(SWI)Prolog: Order of sub-goals

H\==Elem is testing for syntactic inequality at the point in time when the goal is executed. But later unification might make variables identical:

?- H\==Elem, H = Elem.
H = Elem.

?- H\==Elem, H = Elem, H\==Elem.
false.

So here we test if they are (syntactically) different, and then they are unified nevertheless and thus are no longer different. It is thus just a temporary test.

The goal member(Elem, T) on the other hand is true if that Elem is actually an element of T. Consider:

 ?- member(Elem, [X]).
 Elem = X.

Which can be read as

(When) does it hold that Elem is an element of the list [X]?

and the answer is

It holds under certain circumstances, namely when Elem = X.

If you now mix those different kinds of goals in your programs you get odd results that can only explained by inspecting your program in detail.

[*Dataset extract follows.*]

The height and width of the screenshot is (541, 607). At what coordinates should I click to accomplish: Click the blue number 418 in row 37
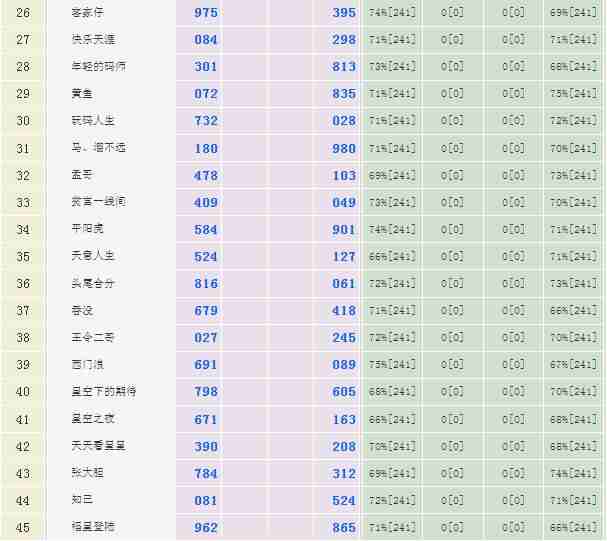(x=344, y=311)
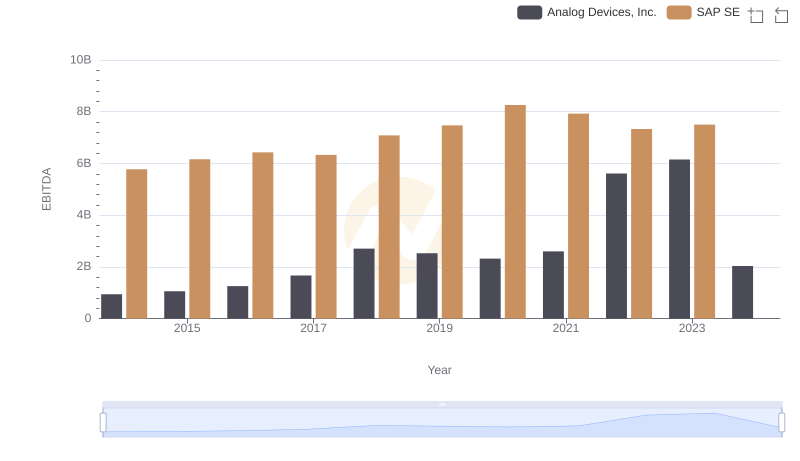Select the Analog Devices bar for 2022
The width and height of the screenshot is (800, 461).
[616, 246]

As a beginner, it is best to stick to the pure parts of Prolog only. In your case:

  • use dif/2 in place of \==

  • do not use cuts - in your case it limits the number of answers to two. As in unique_element(X, [a,b,c])

  • do not use not/1 nor (\+)/1. It produces even more incorrectness. Consider unique_element(a,[a,X]),X=b. which incorrectly fails while X=b,unique_element(a,[a,X]) correctly succeeds.

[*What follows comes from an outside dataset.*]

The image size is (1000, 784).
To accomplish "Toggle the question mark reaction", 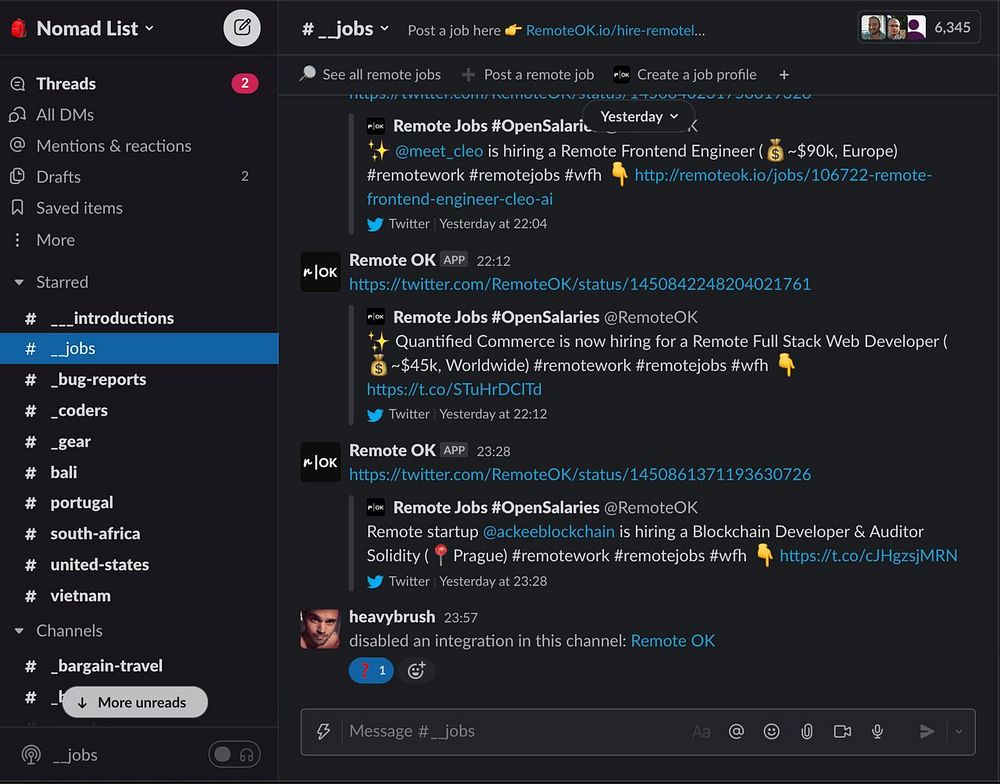I will pyautogui.click(x=371, y=670).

Here is a directly purified version of your program. There is still room for improvement!

non_member(_X, []).
non_member(X, [E|Es]) :-
   dif(X, E),
   non_member(X, Es).

unique_element(Elem, [Elem|T]) :- 
    non_member(Elem, T). 
unique_element(Elem, [H|T]) :-
    dif(H,Elem), 
     % member(Elem, T),          % makes unique_element(a,[b,a,a|Xs]) loop
    unique_element(Elem, T).

?- unique_element(a,[a,X]).
   dif(X, a)
;  false.              % superfluous

?- unique_element(X,[E1,E2,E3]).
   X = E1,
   dif(E1, E3),
   dif(E1, E2)
;  X = E2,
   dif(E2, E3),
   dif(E1, E2)
;  X = E3,
   dif(E2, E3),
   dif(E1, E3)
;  false.

Note how the last query reads?

When is X a unique element of (any) list [E1,E2,E3]?

The answer is threefold. Considering one element after the other:

X is E1 but only if it is different to E2 and E3

etc.


TL;DR: Read the documentation and figure out why:

?- X = a, X \== a.
false.

?- X \== a, X = a.
X = a.

I wonder why you stop so close from figuring it out yourself ;-)

There are too many ways to compare things in Prolog. At the very least, you have unification, which sometimes can compare, and sometimes does more; than you have equvalence, and its negation, the one you are using. So what does it do:

?- a \== b. % two different ground terms
true.

?- a \== a. % the same ground term
false.

Now it gets interesting:

?- X \== a. % a free variable and a ground term
true.

?- X \== X. % the same free variable
false.

?- X \== Y. % two different free variables
true.

I would suggest that you do the following: figure out how member/2 does its thing (does it use unification? equivalence? something else?) then replace whatever member/2 is using in all the examples above and see if the results are any different.

And since you are trying to make sure that things are different, try out what dif/2 does. As in:

?- dif(a, b).

or

?- dif(X, X).

or

?- dif(X, a).

and so on.

See also this question and answers: I think the answers are relevant to your question.

Hope that helps.


Can you not define unique_element like tcount Prolog - count repetitions in list

unique_element(X, List):- tcount(=(X),List,1).